Huevos al plato en freidora de aire: la receta exprés que se cocina mientras hervís el café
Con salsa de tomate, arvejas y jamón, la preparación se completa en pocos minutos y termina con una yema cremosa que se corta con la cuchara.
A veces uno llega a la cocina sin ganas de complicarse y, sin embargo, quiere comer algo que parezca hecho con cariño. Esta receta de huevos al plato en freidora de aire me resolvió más de una de esas tardes: el equipamiento hace casi todo el trabajo, y el resultado, créanme, se sirve con una sonrisa de oreja a oreja. Lo que me gustó de entrada es la lógica de la preparación: se arma en cazuelitas individuales, se programa el equipo, y mientras la freidora se ocupa de la cocción uno puede poner la mesa, cortar unas rodajas de pan de campo y, por qué no, escuchar un tema largo con la tranquilidad que da saber que la comida no se va a pasar de punto.
Los tiempos son cortos y están bastante aceitados: siete minutos a 180 grados centígrados para la base con los huevos, y dos minutos más de reposo una vez que se agregan las fetas de jamón, sin volver a encender el equipo. Esa combinación es la que explica la textura que propone la receta, porque la clara queda cuajada mientras la yema conserva una consistencia cremosa, casi untable, ideal para desarmar con el pan.
Cómo se arman las cazuelitas
- Distribuir la salsa de tomate entre las dos cazuelitas, que tienen que ser aptas para la freidora de aire.
- Cascar dos huevos en cada recipiente, con cuidado de no romper las yemas.
- Sumar las arvejas por encima y condimentar a gusto: la receta no fija cantidades ni una combinación de condimentos obligatoria.

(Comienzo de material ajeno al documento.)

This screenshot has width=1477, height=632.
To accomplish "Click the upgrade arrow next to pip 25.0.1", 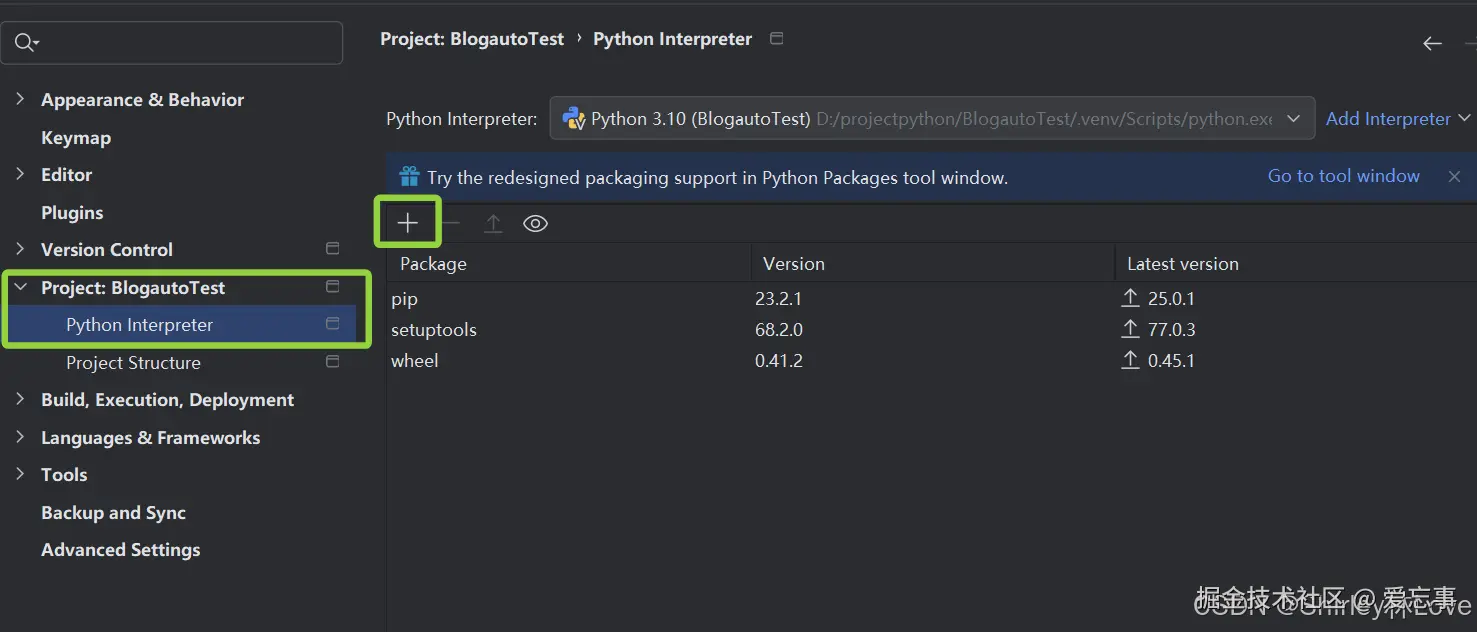I will [x=1131, y=298].
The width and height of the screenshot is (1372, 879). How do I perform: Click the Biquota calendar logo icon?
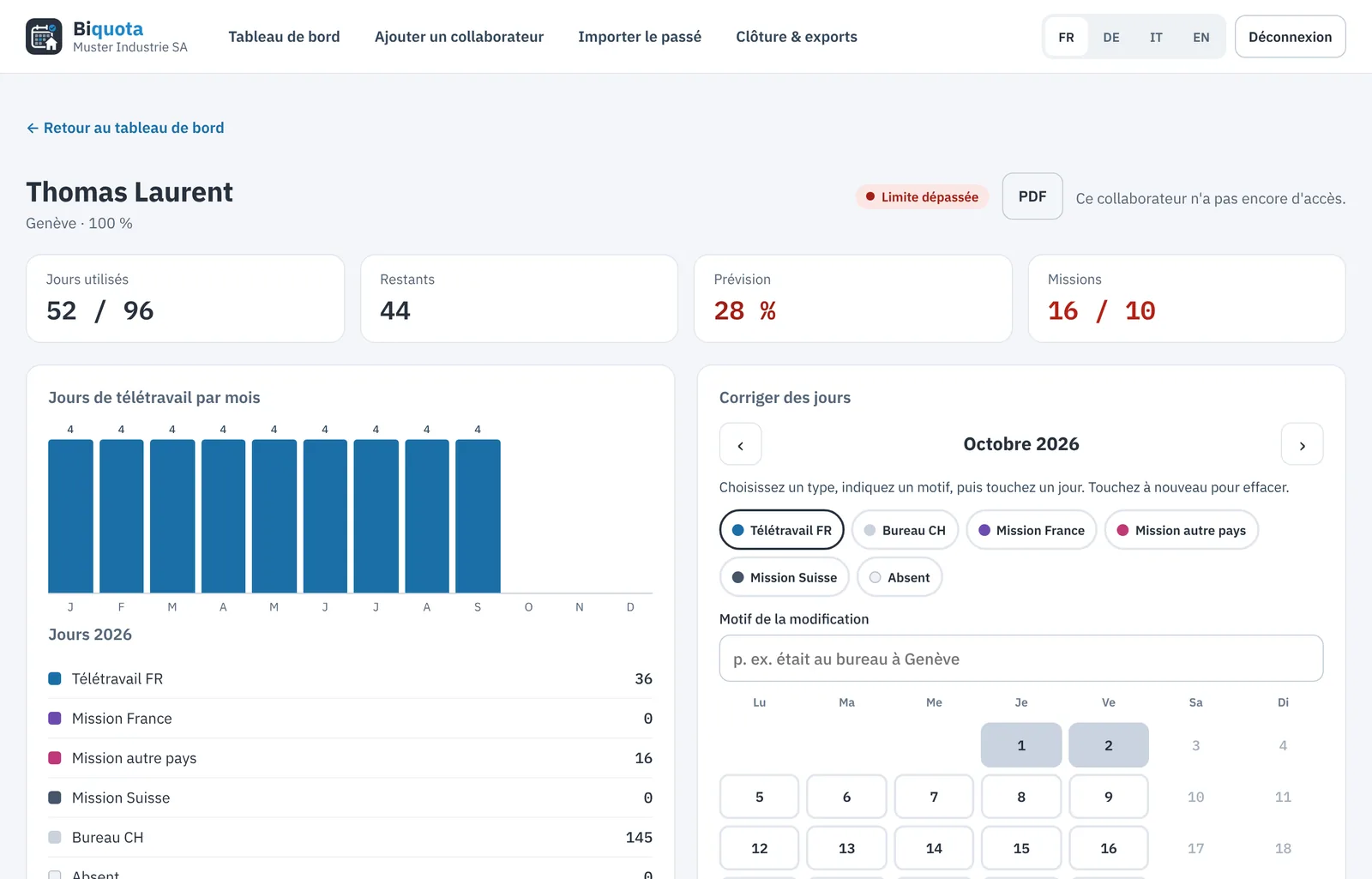point(44,36)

- Programar la freidora a 180 grados durante siete minutos.
- Al terminar, agregar las fetas de jamón y dejar reposar dos minutos antes de servir.
Para esta preparación se necesitan cuatro huevos en total, además de la salsa de tomate, las arvejas y el jamón en fetas. La nota original no precisa cantidades para ninguno de esos tres ingredientes, así que lo razonable es ir de menor a mayor: empezar con una base fina de tomate, sumar un puñado de arvejas por cazuelita y coronar con una feta de jamón por porción, ajustando la próxima vez según el hambre de la mesa.
A la hora de servir, la propuesta se completa con papas al horno y unas buenas rebanadas de pan de campo tostado para arrastrar la yema. Yo me inclino por el pan: la miga firme y crocante es la mejor aliada para una yema cremosa como la que busca esta receta, mientras que las papas al horno, riquísimas, funcionan más como guarnición si el hambre es grande o si el menú incluye a alguien con buen apetito.
“Lo que más me convenció fue el reposo final: esos dos minutos fuera de la freidora dejan que el jamón se entibie con el calor residual de la cazuelita, se impregne de la salsa y termine integrándose al plato sin necesidad de una cocción extra, que es justo lo que arruinaría esa yema tan cuidada.”Lautaro Roldán
Recomendación de temporada
Esta receta es ideal para los días frescos de otoño e invierno, cuando un plato caliente con pan tostado al costado reconforta sin pedir demasiado. En pleno verano, en cambio, conviene aligerar la salsa y servir las cazuelitas con una ensalada verde bien fresca: la freidora calienta poco el ambiente y el resultado sigue siendo parejo.